在他看來，一個正整數是美麗的，當且僅當它可以被它的每個非零數字整除。
Volodya is an odd boy and his taste is strange as well. It seems to him that a positive integer number is beautiful if and only if it is divisible by each of its nonzero digits.
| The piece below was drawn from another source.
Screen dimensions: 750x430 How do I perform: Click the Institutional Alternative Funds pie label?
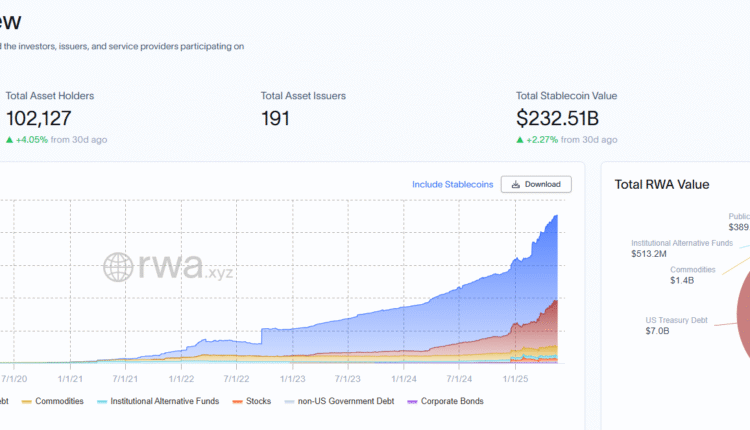click(681, 243)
We will not argue with this and just count the quantity of beautiful numbers in given ranges.

Input

Multiple test cases.
Each line contains two natural numbers li and ri (1 ≤ li ≤ ri ≤ 9 · 10^18).

Output

One line specifies the answer.

Sample Input

1 9
12 15

Sample Output

9
2

思路

• 2520是1~9的最小公倍數，2520共有幾十個約數
• 注意long long
• hash

程式碼

#include <iostream>
#include <cstdio>
#include <cstring>
using namespace std;
int bit[22],hash[2525],cnt;
long long dp[22][2525][50],a,b;
long long gcd(long long a,long long b){return !b?a:gcd(b,a%b);}//最大公因數 
long long lcm(long long a,long long b){return a/gcd(a,b)*b;}//最小公倍數 
long long dfs(int x,int num,int mod,int flag)
{
	if(x==1) return num%mod==0;
	if(!flag&&dp[x][num][hash[mod]]!=-1) return dp[x][num][hash[mod]];
	int count=flag?bit[x-1]:9; long long ans=0;
	for(int i=0;i<=count;++i) ans+=dfs(x-1,(num*10+i)%2520,i?lcm(mod,i):mod,flag&&i==count);
	return flag?ans:dp[x][num][hash[mod]]=ans;
}
long long start(long long x)
{
	int len=0;
	for(;x;x/=10) bit[++len]=x%10;
	return dfs(len+1,0,1,1);
}
signed main()
{
	memset(dp,-1,sizeof(dp));
	for(int i=1;i*i<=2520;++i)
		if(2520%i==0) hash[i]=++cnt,hash[2520/i]=++cnt;
	while(~scanf("%lld%lld",&a,&b)) printf("%lld\n",start(b)-start(a-1));
	return 0;
}